(Source data)

--------

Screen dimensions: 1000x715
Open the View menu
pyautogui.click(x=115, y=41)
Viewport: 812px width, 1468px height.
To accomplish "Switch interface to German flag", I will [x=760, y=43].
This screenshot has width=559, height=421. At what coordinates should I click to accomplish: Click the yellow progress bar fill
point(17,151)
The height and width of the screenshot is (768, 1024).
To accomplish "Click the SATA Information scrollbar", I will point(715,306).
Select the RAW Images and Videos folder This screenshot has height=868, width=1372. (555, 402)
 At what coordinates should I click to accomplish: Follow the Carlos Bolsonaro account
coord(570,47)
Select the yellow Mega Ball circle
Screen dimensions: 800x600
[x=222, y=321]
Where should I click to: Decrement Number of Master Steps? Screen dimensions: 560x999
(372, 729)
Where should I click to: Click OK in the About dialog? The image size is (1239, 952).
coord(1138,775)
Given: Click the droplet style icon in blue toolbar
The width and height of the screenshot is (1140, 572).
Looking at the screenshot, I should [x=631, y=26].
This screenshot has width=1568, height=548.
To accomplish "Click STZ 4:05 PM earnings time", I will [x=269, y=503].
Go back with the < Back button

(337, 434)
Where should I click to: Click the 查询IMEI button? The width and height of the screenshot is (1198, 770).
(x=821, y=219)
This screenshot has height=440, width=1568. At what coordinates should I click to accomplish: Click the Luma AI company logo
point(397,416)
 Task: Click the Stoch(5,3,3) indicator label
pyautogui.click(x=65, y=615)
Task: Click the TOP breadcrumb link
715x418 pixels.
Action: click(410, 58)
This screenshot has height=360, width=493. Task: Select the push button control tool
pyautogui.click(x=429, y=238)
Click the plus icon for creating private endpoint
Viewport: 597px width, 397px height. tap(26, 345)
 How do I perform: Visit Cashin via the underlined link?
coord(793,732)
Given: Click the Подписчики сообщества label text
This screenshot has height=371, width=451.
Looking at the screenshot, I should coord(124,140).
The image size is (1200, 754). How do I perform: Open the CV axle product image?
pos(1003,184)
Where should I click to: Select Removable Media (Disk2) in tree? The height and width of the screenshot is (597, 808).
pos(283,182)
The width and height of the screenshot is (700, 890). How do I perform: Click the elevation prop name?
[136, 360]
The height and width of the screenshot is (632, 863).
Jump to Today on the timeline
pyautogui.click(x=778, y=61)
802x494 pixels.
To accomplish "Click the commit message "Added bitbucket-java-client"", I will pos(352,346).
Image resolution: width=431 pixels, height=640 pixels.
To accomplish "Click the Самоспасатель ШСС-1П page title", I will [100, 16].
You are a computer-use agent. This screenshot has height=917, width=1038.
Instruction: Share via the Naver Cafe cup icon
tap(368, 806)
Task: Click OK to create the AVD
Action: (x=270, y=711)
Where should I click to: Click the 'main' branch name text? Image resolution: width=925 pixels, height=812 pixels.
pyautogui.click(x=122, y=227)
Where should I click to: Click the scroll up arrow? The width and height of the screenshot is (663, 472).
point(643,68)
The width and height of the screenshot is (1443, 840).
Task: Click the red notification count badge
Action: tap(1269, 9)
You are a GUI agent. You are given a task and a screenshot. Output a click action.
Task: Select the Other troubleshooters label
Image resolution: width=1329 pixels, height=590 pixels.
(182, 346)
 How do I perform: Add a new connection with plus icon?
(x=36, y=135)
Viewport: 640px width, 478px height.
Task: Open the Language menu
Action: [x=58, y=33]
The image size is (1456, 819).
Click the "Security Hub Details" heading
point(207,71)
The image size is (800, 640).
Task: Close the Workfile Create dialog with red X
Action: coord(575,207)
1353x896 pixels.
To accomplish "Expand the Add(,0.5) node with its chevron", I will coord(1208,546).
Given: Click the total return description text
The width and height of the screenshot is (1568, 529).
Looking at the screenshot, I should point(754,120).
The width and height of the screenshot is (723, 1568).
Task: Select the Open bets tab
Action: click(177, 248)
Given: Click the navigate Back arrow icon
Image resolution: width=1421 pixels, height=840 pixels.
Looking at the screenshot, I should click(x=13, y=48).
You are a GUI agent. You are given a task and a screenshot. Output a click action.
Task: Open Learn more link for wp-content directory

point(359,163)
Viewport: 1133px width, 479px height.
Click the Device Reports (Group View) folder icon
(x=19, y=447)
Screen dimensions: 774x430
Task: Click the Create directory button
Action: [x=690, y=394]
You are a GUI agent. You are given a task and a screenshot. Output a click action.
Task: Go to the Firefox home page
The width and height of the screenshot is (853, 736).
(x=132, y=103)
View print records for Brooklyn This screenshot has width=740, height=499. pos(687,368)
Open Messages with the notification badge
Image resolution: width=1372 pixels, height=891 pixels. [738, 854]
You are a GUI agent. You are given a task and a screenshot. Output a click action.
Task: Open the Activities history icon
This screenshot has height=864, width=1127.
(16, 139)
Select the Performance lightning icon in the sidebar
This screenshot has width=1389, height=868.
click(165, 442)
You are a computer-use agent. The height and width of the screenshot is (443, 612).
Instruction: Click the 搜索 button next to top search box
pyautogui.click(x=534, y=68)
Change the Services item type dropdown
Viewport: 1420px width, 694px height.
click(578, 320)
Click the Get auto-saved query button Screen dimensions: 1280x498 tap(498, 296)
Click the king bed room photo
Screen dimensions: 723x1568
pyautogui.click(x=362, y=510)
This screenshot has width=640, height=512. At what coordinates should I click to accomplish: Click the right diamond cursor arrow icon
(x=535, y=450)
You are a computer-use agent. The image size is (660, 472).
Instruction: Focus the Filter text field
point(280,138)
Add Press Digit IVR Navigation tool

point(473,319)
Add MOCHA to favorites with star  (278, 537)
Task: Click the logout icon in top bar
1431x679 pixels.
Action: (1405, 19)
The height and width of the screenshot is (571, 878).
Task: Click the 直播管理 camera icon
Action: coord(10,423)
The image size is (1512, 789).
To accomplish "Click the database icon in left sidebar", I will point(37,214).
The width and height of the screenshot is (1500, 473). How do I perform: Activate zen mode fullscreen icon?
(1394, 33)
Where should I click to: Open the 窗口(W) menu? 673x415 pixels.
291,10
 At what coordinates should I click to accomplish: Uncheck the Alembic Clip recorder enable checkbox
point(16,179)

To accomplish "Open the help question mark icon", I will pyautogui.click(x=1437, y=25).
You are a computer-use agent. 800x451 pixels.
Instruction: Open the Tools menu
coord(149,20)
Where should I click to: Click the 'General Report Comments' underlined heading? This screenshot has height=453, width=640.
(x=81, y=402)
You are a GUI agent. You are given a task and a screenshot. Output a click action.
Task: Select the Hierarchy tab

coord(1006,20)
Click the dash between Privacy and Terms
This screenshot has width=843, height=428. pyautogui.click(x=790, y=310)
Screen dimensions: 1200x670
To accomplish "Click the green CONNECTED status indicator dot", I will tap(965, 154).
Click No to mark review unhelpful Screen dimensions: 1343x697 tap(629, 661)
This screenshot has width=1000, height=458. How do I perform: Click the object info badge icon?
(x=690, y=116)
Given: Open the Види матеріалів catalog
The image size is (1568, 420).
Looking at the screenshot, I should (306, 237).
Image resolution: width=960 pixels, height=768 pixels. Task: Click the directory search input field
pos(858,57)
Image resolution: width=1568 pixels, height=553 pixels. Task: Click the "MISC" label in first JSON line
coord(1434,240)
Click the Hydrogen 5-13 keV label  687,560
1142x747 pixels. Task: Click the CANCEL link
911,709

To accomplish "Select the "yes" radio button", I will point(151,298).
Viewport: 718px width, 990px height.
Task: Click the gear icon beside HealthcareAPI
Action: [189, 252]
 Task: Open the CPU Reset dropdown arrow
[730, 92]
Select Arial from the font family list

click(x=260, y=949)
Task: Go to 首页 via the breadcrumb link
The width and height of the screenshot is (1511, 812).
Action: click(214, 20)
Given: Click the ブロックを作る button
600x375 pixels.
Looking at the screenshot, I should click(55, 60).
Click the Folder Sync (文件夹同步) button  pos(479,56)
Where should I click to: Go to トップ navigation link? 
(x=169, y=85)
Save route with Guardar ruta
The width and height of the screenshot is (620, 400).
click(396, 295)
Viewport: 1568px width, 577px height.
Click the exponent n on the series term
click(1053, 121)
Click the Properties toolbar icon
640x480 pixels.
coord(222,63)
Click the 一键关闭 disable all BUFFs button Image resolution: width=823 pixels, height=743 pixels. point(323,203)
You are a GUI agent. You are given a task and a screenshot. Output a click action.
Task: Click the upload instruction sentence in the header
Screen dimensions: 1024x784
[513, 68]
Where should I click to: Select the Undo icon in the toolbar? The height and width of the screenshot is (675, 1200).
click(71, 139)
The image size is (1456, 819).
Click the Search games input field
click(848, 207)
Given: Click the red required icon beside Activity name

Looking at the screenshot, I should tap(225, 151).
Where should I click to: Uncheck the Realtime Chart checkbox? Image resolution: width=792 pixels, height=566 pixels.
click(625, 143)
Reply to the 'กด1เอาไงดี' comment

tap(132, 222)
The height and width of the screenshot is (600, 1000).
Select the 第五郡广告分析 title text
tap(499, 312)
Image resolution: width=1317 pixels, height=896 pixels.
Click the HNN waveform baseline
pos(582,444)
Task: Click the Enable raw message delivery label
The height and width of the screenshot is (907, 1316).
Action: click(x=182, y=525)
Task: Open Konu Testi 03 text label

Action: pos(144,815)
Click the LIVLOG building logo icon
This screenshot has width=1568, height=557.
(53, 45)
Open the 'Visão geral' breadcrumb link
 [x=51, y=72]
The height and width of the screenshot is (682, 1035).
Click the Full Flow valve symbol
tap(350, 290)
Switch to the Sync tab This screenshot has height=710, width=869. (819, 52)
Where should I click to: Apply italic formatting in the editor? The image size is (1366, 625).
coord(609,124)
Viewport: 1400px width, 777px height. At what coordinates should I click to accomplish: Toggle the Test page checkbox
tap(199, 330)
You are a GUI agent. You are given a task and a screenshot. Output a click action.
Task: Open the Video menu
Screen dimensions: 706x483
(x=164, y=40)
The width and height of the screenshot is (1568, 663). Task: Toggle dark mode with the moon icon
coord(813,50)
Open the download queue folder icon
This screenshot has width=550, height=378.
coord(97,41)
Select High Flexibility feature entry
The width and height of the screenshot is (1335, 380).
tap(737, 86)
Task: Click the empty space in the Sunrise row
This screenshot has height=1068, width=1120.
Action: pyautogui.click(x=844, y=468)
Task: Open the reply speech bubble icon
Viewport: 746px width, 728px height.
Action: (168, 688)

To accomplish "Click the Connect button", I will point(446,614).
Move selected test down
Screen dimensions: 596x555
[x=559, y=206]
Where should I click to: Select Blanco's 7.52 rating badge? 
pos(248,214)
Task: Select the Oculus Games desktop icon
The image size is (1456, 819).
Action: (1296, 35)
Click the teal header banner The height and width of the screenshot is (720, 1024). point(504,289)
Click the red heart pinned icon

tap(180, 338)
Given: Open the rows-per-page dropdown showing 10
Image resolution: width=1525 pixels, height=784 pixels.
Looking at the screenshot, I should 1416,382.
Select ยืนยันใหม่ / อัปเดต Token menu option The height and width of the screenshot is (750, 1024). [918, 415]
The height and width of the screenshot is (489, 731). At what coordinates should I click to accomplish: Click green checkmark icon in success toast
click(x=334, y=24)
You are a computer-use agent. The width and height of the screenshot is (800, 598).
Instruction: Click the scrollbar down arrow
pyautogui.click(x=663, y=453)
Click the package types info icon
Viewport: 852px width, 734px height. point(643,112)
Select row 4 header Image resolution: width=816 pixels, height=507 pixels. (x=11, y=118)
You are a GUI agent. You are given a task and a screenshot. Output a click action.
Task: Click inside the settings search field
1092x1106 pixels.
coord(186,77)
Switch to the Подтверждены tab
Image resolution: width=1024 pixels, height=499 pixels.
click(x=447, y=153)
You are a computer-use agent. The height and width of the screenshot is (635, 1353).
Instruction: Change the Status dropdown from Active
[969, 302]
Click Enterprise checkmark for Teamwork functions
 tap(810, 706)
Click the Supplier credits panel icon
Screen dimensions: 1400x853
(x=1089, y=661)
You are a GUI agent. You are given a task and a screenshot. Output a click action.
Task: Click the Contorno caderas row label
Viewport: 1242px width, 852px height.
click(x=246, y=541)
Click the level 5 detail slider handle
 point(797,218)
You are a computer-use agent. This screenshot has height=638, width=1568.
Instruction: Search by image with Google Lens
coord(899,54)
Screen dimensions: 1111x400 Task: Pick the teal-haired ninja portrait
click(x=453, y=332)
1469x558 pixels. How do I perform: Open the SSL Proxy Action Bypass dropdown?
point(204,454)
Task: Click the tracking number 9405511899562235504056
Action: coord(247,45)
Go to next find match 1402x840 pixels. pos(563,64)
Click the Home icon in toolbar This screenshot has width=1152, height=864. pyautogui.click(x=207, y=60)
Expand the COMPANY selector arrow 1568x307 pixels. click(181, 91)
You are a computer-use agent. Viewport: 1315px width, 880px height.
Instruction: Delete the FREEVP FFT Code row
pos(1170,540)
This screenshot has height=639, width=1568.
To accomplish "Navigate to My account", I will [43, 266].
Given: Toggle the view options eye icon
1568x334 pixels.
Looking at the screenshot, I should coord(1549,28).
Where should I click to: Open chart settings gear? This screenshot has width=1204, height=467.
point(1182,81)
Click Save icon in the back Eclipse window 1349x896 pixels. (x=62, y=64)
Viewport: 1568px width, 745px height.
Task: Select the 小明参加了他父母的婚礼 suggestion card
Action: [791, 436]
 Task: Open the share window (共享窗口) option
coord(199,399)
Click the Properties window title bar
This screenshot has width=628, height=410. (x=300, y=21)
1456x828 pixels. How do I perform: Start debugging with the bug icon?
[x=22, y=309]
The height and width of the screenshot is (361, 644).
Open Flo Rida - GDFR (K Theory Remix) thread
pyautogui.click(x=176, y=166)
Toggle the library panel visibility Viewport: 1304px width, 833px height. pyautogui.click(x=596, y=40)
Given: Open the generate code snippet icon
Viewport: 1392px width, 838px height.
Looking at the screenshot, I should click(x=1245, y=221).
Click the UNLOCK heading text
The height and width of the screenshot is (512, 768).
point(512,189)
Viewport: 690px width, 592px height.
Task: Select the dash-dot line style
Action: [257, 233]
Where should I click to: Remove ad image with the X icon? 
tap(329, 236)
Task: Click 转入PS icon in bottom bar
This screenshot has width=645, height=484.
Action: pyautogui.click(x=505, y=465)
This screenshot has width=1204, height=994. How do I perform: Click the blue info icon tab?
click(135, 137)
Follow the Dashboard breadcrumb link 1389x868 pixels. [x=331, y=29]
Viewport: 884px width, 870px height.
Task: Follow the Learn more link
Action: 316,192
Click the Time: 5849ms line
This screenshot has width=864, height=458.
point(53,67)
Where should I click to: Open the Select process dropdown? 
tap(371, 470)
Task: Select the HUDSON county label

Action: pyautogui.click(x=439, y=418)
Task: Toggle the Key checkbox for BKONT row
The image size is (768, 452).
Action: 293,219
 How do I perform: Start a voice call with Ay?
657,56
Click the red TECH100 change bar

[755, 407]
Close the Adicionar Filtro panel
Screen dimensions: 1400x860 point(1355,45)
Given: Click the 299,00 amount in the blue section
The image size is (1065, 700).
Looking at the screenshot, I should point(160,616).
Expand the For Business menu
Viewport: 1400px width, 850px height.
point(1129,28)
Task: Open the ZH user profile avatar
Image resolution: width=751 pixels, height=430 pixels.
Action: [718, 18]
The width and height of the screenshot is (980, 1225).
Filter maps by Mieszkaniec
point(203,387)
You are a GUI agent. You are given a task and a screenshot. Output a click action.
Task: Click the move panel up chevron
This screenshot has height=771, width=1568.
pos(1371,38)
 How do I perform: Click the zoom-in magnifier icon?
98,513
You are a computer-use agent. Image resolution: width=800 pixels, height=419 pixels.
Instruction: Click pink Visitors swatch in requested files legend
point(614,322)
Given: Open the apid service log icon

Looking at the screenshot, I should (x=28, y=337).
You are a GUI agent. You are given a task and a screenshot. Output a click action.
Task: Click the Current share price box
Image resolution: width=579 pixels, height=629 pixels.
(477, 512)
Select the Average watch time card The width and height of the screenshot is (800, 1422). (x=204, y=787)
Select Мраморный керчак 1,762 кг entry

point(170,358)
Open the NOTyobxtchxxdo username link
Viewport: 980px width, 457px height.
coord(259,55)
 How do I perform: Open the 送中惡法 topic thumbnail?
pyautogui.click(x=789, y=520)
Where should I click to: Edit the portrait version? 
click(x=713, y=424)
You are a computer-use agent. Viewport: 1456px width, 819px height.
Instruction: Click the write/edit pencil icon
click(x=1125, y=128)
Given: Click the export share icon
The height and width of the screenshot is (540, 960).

--------

• [Action item]:
In the entries above, how many lines hold "header"? Answer with the number alone.

• [Exercise result]:
3